Attentats : en quoi consiste l'urgence médico-psychologique ?
Dans le cadre de catastrophes ou d’attentats, les cellules d’urgence médico-psychologique (CUMP) interviennent dans la prise en charge précoce des blessés psychiques. Pour expliquer en quoi consiste ces interventions, nous avions reçu après les attentats de Paris du 13 novembre 2015 Hélène Romano, psychologue clinicienne, spécialiste en psychopathologie de l'enfant et référent de la cellule d'urgence médico-psychologique (CUMP) du Val-de-Marne.

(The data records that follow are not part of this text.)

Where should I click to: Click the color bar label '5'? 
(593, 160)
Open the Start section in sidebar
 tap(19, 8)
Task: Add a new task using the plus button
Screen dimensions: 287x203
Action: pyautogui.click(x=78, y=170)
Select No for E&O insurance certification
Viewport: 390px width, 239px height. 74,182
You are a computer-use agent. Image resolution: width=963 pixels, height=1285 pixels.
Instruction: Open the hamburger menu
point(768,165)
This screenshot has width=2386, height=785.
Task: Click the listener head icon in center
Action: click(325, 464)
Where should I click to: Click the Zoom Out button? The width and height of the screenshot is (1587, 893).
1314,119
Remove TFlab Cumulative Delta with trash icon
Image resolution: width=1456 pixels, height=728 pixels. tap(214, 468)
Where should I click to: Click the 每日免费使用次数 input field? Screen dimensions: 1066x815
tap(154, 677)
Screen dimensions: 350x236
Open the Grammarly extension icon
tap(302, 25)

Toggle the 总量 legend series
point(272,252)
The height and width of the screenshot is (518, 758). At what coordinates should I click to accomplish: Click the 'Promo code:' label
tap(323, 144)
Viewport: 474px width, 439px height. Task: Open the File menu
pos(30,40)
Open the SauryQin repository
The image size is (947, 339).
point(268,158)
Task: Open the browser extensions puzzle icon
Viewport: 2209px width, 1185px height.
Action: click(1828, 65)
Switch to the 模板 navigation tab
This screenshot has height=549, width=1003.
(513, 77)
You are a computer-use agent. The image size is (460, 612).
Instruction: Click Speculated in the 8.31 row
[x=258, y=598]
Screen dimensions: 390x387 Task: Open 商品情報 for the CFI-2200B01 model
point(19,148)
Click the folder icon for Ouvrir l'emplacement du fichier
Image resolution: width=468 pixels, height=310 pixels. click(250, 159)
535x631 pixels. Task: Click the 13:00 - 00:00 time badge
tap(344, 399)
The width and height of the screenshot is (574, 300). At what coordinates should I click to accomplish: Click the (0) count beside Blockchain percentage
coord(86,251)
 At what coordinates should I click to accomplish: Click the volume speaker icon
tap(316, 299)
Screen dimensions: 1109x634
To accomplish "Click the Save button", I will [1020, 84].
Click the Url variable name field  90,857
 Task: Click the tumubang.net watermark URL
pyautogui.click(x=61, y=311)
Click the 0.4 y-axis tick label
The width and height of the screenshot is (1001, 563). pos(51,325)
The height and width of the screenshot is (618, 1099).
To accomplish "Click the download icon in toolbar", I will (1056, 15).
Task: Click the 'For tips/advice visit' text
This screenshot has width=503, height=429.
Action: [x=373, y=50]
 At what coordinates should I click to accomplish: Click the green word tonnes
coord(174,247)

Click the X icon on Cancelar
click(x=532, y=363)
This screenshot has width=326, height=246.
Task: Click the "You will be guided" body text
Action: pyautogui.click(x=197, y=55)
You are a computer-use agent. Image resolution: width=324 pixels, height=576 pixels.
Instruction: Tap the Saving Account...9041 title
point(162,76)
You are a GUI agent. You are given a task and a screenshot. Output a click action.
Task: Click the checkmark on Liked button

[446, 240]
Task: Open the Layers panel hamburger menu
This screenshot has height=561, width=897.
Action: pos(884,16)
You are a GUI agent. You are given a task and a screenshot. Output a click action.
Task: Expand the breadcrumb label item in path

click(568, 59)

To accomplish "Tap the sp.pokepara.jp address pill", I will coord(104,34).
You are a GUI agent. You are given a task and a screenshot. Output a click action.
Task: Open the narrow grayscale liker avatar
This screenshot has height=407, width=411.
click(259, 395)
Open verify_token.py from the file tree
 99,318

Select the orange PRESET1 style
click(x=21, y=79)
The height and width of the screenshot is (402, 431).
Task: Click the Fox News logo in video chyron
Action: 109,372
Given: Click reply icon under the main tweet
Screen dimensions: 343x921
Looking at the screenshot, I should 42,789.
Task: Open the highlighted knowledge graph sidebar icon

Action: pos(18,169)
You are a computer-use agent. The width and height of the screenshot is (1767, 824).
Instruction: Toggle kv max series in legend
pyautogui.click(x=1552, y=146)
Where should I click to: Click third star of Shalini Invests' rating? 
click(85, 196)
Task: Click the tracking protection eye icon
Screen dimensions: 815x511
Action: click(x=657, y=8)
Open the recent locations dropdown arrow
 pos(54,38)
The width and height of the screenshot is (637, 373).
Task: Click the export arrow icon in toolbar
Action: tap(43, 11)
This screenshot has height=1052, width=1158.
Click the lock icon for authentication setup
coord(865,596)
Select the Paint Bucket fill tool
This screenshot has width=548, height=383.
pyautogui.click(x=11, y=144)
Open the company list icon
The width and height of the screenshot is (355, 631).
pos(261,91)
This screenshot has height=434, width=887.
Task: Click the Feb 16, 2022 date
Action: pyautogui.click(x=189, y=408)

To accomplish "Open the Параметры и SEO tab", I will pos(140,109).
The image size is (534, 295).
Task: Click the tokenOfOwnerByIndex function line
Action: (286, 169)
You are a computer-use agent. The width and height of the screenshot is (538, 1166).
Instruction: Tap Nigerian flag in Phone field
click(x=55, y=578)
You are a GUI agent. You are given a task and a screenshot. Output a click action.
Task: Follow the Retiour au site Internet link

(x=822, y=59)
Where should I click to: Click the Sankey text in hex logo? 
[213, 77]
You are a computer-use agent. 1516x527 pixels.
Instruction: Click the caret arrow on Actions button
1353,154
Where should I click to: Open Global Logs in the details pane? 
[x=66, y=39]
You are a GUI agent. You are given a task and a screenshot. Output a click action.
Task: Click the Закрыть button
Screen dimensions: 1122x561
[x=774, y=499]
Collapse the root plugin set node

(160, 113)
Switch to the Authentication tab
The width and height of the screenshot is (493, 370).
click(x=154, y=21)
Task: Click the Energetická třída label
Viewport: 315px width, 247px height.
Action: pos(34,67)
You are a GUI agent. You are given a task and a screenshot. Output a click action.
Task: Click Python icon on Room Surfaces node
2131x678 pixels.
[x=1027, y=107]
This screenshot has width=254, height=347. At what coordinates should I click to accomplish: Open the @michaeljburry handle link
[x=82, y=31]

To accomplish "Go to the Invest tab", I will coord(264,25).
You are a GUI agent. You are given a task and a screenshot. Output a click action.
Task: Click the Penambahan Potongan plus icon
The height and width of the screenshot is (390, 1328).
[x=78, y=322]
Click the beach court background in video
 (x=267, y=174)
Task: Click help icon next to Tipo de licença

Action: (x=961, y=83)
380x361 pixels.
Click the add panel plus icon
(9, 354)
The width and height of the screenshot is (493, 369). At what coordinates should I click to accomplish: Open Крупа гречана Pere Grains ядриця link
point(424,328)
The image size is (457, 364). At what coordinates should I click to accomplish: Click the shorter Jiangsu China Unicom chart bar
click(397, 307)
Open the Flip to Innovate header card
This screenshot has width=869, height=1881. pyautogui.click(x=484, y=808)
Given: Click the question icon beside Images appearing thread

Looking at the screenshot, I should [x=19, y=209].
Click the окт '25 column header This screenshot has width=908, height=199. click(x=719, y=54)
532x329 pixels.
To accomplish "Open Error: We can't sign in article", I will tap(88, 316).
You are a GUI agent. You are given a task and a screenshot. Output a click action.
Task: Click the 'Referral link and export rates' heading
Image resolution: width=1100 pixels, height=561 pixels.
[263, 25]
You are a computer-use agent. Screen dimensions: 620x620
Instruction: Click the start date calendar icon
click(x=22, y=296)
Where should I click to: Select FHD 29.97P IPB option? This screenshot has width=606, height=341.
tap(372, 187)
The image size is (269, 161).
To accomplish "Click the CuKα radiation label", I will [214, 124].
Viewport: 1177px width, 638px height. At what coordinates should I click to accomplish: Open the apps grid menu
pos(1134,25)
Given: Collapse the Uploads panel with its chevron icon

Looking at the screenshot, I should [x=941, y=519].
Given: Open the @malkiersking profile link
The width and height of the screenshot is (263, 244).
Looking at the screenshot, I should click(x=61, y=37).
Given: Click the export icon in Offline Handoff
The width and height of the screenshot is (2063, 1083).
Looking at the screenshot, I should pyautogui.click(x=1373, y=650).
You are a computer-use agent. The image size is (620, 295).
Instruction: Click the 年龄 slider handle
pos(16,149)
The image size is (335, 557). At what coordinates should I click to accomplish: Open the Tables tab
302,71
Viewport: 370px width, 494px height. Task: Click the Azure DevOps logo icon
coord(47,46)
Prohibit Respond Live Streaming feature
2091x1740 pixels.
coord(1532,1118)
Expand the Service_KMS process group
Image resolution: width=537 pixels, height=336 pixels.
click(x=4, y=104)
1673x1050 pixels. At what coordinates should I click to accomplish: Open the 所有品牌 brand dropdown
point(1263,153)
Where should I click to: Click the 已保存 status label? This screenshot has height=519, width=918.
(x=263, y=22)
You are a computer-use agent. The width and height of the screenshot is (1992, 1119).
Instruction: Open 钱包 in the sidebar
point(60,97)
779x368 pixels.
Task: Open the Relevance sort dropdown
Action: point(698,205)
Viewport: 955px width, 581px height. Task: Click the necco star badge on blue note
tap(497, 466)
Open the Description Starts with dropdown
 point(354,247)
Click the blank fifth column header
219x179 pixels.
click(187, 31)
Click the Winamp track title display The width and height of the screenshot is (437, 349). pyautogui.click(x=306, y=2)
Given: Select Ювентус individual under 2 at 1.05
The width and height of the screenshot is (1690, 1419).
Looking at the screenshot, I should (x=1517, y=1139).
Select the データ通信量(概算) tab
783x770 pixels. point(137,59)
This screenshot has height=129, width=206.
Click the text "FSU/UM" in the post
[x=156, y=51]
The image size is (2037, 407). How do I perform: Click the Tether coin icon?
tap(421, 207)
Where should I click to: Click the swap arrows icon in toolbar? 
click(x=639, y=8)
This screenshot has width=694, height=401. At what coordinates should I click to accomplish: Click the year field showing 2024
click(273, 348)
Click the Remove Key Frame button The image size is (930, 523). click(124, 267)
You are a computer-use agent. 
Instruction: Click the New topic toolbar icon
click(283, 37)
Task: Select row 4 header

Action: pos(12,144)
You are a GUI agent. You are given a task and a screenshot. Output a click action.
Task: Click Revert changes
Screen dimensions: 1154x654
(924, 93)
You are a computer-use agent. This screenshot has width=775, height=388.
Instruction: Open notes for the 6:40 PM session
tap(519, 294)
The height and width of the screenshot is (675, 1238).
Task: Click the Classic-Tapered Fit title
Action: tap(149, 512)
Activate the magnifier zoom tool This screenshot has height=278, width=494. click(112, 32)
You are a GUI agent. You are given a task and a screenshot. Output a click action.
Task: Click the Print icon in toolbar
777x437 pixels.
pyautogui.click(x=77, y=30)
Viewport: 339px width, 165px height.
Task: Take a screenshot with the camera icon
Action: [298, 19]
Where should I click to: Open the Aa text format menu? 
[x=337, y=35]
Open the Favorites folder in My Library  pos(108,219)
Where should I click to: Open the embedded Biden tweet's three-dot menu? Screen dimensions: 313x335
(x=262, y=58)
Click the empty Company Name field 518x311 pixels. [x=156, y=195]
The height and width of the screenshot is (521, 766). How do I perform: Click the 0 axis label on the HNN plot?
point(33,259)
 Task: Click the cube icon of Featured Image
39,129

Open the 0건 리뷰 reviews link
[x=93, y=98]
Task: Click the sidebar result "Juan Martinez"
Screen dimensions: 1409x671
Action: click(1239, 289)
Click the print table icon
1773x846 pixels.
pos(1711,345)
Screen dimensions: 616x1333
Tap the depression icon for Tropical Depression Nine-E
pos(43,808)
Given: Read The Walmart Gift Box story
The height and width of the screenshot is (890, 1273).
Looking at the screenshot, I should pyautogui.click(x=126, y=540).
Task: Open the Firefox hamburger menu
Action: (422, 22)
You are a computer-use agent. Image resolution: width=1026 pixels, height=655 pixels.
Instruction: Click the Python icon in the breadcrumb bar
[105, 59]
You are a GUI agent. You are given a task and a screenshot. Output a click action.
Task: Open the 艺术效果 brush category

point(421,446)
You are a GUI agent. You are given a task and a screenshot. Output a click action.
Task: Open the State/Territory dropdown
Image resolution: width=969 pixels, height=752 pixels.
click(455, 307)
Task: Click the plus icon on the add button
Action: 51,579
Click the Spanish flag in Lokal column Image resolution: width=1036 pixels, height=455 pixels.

Comme l’ont relaté de nombreux médias, les victimes reçues durant le week-end par les CUMP étaient dans un état de sidération, de prostration.
"Pour les gens qui étaient très directement impliqués, sur les zones où il y a eu des attentats, le rôle des psys d’urgence est d’apprendre à mettre des mots sur les émotions, pour qu’un récit puisse se faire", explique le Dr Romano. "C’est pour cela que n’importe qui ne peut pas intervenir, et que des gens pleins de bonne volonté [font parfois mal] en voulant bien faire, et mettant des mots au mauvais moment, ou en déshumanisant les victimes."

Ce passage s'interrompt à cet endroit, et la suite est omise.